Firstly, thinking of gravity as a force is a fairly decent way of understanding it. The model breaks down in some situations, but is not bad most of the time. Gravity as a force is a helpful lie, which is why we teach it.

The GR way of looking at gravity is as curvature in spacetime. Essentially the presence of energy/mass squishes space and time together around it, meaning that there is "more space per space" close to a massive object, and "less time per time" (time passes slower).
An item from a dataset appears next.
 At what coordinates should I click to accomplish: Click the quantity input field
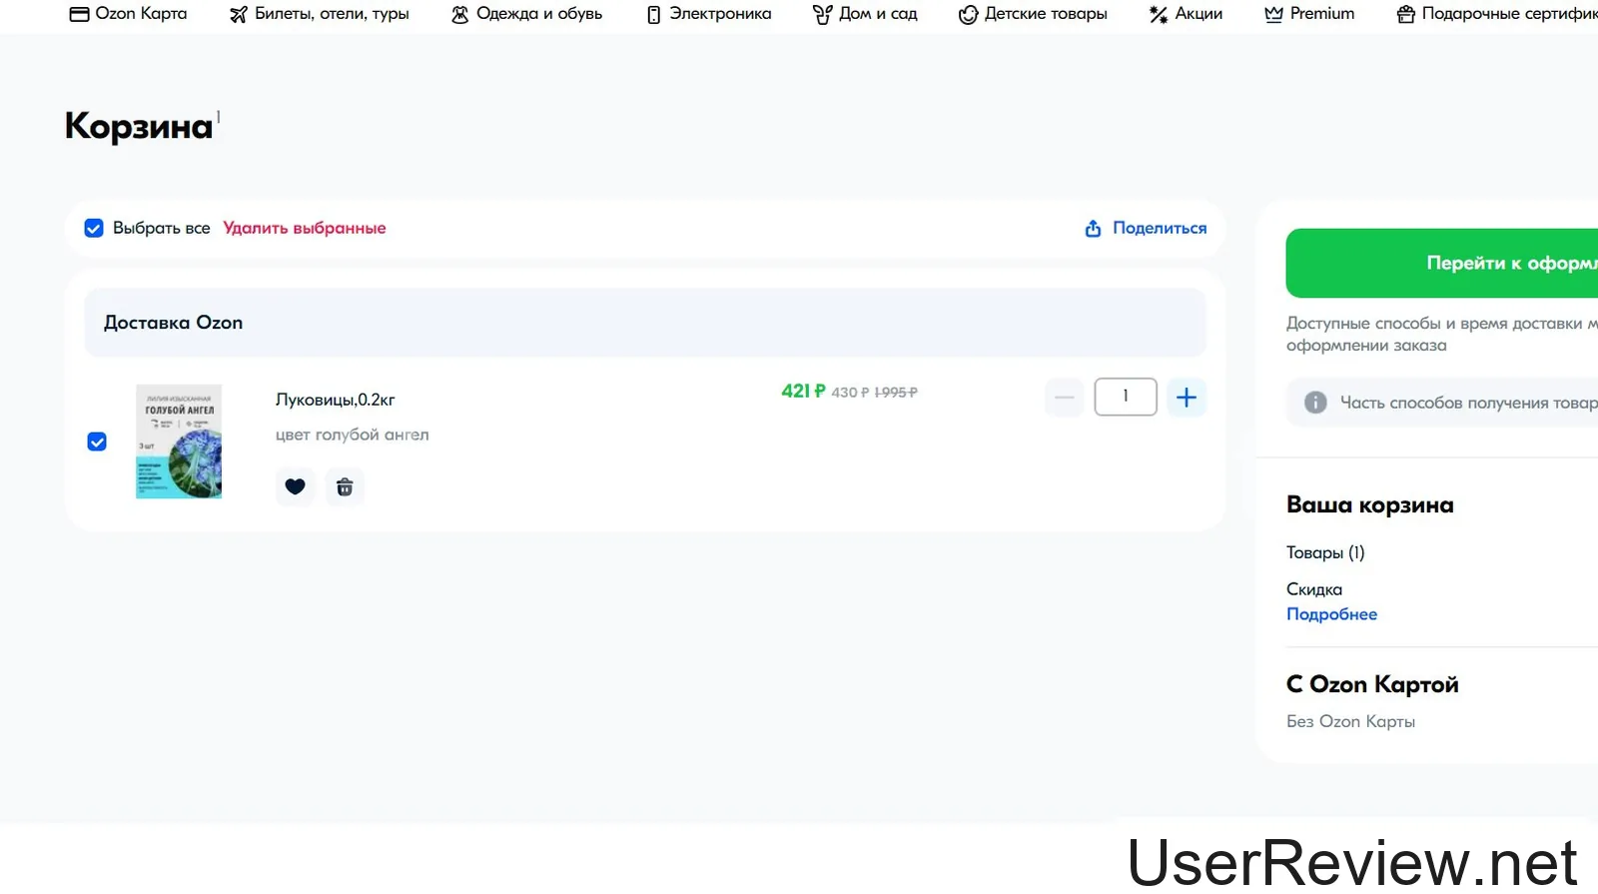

One way of thinking about falling is that this effect twists an object's time direction a bit into its space directions. The object falling is sitting where it is doing its normal thing, staying still and going forwards through time at 1 second per second. But from an outside perspective it is going forward through time at a bit less than 1 second per second, and is also moving downwards a bit, because its "forward through time" direction is an outsider's "forward through time and a bit down" direction [disclaimer; this isn't quite how the maths works, but is a helpful analogy].

A more massive object has more of a twisting effect on spacetime, so this is a bigger deal for more massive objects. It's also a bigger deal closer to massive objects than further away; acceleration due to gravity is about 9.81 metres per second-squared near the surface of Earth, but it drops the higher up you get. It is about 90% of that on the International Space Station, for example.


I'm not entirely sure what you are saying about accelerations of objects. It is possible to mimic the effect of gravity by being in an accelerating reference frame - that is kind of what a g-force is (which is not due to gravity, and not a force - great naming there, guys!). But in that case we're simulating the effects of gravity - depending on the acceleration we can vary the fake-gravity's strength.